April 15, 2008
We get that a lot in our office: “I don’t understand how the Catholic Church can say a marriage never happened.” “I don’t understand why an annulment is necessary.” “Can’t you people leave well enough alone? They’re divorced, it’s over and done with. Let them marry again if they want.” Most people, even Catholics, don’t understand how the Church can declare a marriage invalid. After all, it lasted X many years, there’s children involved, it’s a ploy to get more money. Questions, excuses, downright hostility, we get them all here!
The Catholic Church teaches that marriage is permanent – no one, including the State, has the power to break the marital bond between the couple. The State says that because marriage is a contract, it can be broken, simply because one or both parties want it. However, the Church takes marriage to a higher level: it is a covenant, and so it cannot be broken because it creates a bond between the parties. Think of it this way: God made a covenant with Abraham. Both of them were bound by the terms of that covenant. Abraham swore to follow His instructions, and God swore that He would multiply Abraham’s descendents. Neither of them could break the covenant they made, no matter what Abraham and/or his descendents did later on (God never breaks a covenant He makes). The covenant between them is permanent. The covenant of marriage is the same way. Even if the marriage ends in divorce, that bond or connection between the couple still exists.
How can a marriage be invalid? The Church teaches that marriage, like all the other sacraments, is dependent on two things: matter and form. The ‘matter’ in this case is the consent of the two parties; the ‘form’ is how they get married (i.e., in front of the priest who witnesses their vows). If one or both of these is defective for some reason, then the marriage is invalid. The only way to be sure that a marriage was invalid is to examine it. We look at what happened during the courtship, engagement, wedding day, and marriage itself. Things that occurred at these different times can sometimes point to a cause of invalidity.

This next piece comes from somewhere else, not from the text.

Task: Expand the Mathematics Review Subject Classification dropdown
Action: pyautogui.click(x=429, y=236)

When we examine a particular marriage, we start with the presumption that the marriage was valid. Then we sift through the testimony of everyone who participated, and try to see if there are overwhelming reasons why the marriage would be invalid. Sometimes it’s very obvious; for instance, one of the parties may have been so drunk at the wedding that there is no way he/she understood what was happening (this is just one example of a reason that a marriage could be declared invalid). Other times, it’s not so clear, and we have to dig a little deeper to try to find if there was anything there. In some cases, there is no evidence at all that the marriage was invalid. If that happens, we can’t continue with the process.

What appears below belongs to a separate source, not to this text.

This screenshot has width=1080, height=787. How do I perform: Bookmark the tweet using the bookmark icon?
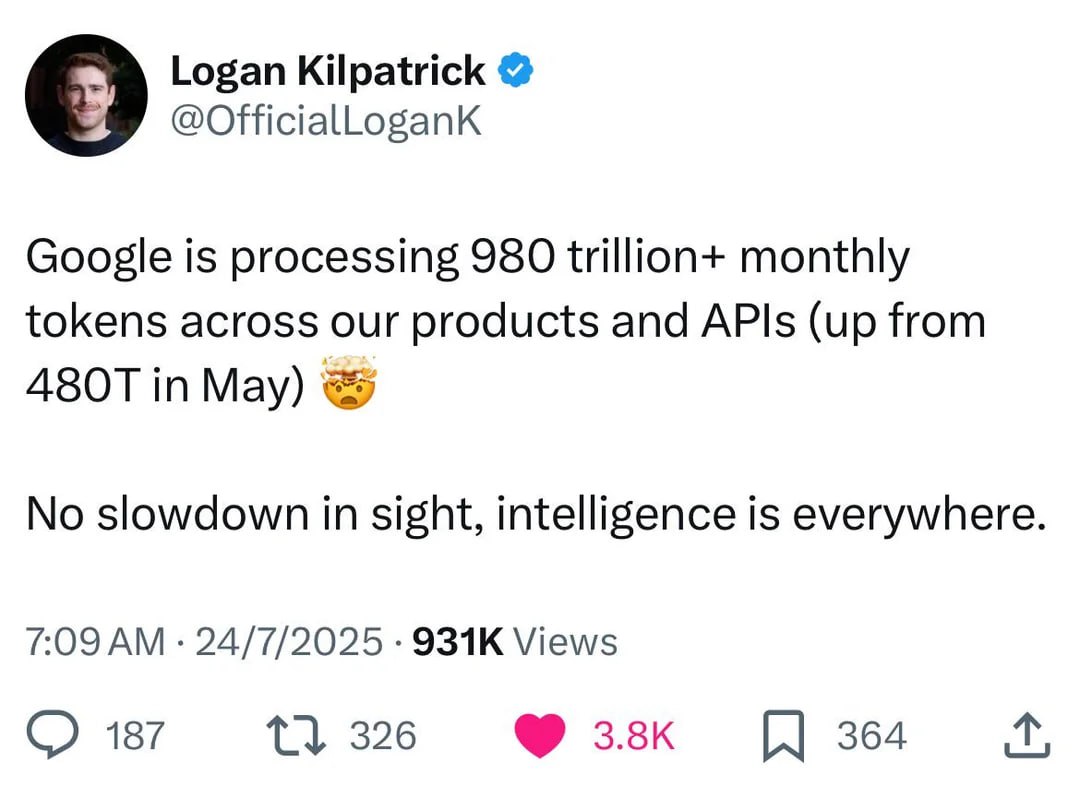pyautogui.click(x=783, y=736)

To answer the questions at the beginning: A declaration of invalidity does not say that the marriage never existed; it merely states that the covenant did not begin. As for children, an annulment does not mean that they are illegitimate. Legitimacy is a civil term, not a Church label. For someone who is Catholic, or who is marrying a Catholic, and who has been married previously, an annulment states that the person is free to marry in the Church. Therefore, the Catholic party is able to receive the Sacraments. The length of time that a marriage existed has no bearing on the validity of the marriage: we’ve done cases that lasted anywhere from less than one year to 40+ years. As for the money part – we ask the person who initiates the case to pay a very small portion of the costs of the process. The true cost, including, research, time, copying documents, salaries, etc. can be upwards of $2000. No one is ever turned away because he/she cannot contribute to the cost.
Marriage is a covenant by which the spouses make a mutual gift of the whole person to each other. It is the only sacrament in which the spouses are the minister, and because marriage of that sacramentality, the Church takes responsibility for and interest in its validity, celebration, and vitality. That’s the reason for all the rules about marriage preparation, where a wedding can be held, who can witness the vows, etc. At the same time, the Church also has a responsible interest in marriages that fail, which is why there are programs such as Retrouvaille and Marriage Encounter, we’d rather have couples reconcile and live together than see them in our office.
Mary Tarver is a tribunal judge who was formerly employed by the Bismarck Diocese. She now works as a tribunal judge in the Diocese of Corpus Christi, Texas.